No matter how we are going to change the package organization, I think there is no objection to move data source v2 to sql/catalyst.

cc @rxin @rdblue @mccheah @gatorsmile @gengliangwang

SparkQA · 2019-04-19T15:20:02Z

Test build #104748 has finished for PR 24416 at commit c62aae3.

This patch fails to build.
This patch merges cleanly.
This patch adds no public classes.

dongjoon-hyun · 2019-04-19T16:11:20Z

Hi, @cloud-fan . Could you fix the build error?

[error] /home/jenkins/workspace/SparkPullRequestBuilder/sql/catalyst/src/main/java/org/apache/spark/sql/sources/v2/TableProvider.java:21:  error: cannot find symbol
[error] import org.apache.spark.sql.sources.DataSourceRegister;
[error]

SparkQA · 2019-04-22T04:19:46Z

Test build #104796 has finished for PR 24416 at commit afc2fec.

This patch fails Scala style tests.
This patch merges cleanly.
This patch adds the following public classes (experimental):
trait DataSourceRegister

SparkQA · 2019-04-22T16:01:13Z

Test build #104808 has finished for PR 24416 at commit 0163dec.

This patch fails to build.
This patch merges cleanly.
This patch adds the following public classes (experimental):
trait DataSourceRegister

HeartSaVioR · 2019-04-24T06:08:33Z

I remind sql/catalyst module is (implicitly) tend to be treated as non-public so leaving classes as public was OK - if we decide to place public APIs to sql/catalyst and treat sql/catalyst module be public, there might be some spots we may want to explicitly hide.

mccheah · 2019-04-24T15:48:31Z

@HeartSaVioR this has been discussed before - I think while that was previously the case, the current push to Data Source V2 necessitates us to change that opinion. There might be a different Maven module organization that is sensible, for example having an sql-api or catalyst-api module.

cloud-fan · 2019-04-25T03:40:10Z

I remind sql/catalyst module is (implicitly) tend to be treated as non-public

Actually this is not true, at least the public DataType API is in sql/catalyst.

HyukjinKwon

@cloud-fan, can you double check if API doc is appropriately generated, and clarify this PR doesn't target to move under catalyst package, org/apache/spark/sql/catalyst in PR description?

rdblue · 2019-05-01T18:22:49Z

Looks like this moved the v2 package and the vectorized package. Is it necessary to move ArrowColumnVector? That seems like an implementation class and not an interface.

Also, does it make sense to move DataSourceRegister?

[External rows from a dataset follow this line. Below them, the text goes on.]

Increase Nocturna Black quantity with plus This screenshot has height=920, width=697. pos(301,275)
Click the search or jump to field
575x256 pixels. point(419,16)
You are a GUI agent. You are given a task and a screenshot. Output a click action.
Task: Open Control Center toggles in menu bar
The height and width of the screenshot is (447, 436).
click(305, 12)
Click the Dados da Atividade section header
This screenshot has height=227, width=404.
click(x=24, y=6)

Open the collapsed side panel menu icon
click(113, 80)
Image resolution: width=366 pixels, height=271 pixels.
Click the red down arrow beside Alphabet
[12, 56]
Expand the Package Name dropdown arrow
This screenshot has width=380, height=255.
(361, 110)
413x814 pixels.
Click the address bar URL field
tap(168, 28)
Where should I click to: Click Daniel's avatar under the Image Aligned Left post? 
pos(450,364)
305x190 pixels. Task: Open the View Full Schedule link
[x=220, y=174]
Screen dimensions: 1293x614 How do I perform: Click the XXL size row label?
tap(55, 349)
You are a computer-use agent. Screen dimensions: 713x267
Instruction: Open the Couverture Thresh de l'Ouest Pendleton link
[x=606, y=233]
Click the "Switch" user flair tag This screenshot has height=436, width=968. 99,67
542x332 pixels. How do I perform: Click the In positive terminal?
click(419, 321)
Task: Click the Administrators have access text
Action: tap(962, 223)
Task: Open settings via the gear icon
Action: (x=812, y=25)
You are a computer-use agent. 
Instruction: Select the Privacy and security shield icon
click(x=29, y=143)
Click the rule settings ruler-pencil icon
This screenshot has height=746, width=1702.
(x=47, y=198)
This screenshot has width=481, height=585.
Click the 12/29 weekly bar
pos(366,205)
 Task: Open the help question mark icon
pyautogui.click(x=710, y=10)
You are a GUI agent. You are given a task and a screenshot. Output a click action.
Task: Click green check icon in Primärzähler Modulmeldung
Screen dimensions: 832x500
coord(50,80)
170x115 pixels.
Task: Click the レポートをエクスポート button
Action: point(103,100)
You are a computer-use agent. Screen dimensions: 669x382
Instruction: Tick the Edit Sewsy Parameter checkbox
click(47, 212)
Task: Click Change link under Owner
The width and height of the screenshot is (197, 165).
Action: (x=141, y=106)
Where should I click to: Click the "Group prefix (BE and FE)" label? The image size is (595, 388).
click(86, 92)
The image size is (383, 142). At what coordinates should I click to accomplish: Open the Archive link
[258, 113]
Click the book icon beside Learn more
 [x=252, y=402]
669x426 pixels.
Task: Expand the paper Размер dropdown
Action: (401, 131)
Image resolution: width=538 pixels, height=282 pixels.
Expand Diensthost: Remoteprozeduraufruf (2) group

That seems like a part of v1 that we've just reused. Maybe we should add a method to TableProvider instead of moving the trait?

gengliangwang · 2019-05-01T19:49:26Z

Looks like this moved the v2 package and the vectorized package. Is it necessary to move ArrowColumnVector? That seems like an implementation class and not an interface.

I think @cloud-fan move the vectorized package because org.apache.spark.sql.vectorized.ColumnarBatch is used in PartitionReaderFactory .

rdblue · 2019-05-01T20:20:09Z

@gengliangwang, I agree. It looks like the entire package was moved. Is it necessary to move the entire package, or should this move just the interfaces?

gengliangwang · 2019-05-01T20:34:04Z

If it is in the sql package, we can't use it catalyst package unless we create new abstraction in API level. Also, ColumnarBatch is a final class. Though ugly, it seems necessary to me.

rdblue · 2019-05-01T23:54:43Z

Sounds fine to me.

dongjoon-hyun · 2019-05-02T14:57:02Z

Could you resolve the conflicts please? @cloud-fan

SparkQA · 2019-05-27T07:16:11Z

Test build #105818 has finished for PR 24416 at commit 4d56a2b.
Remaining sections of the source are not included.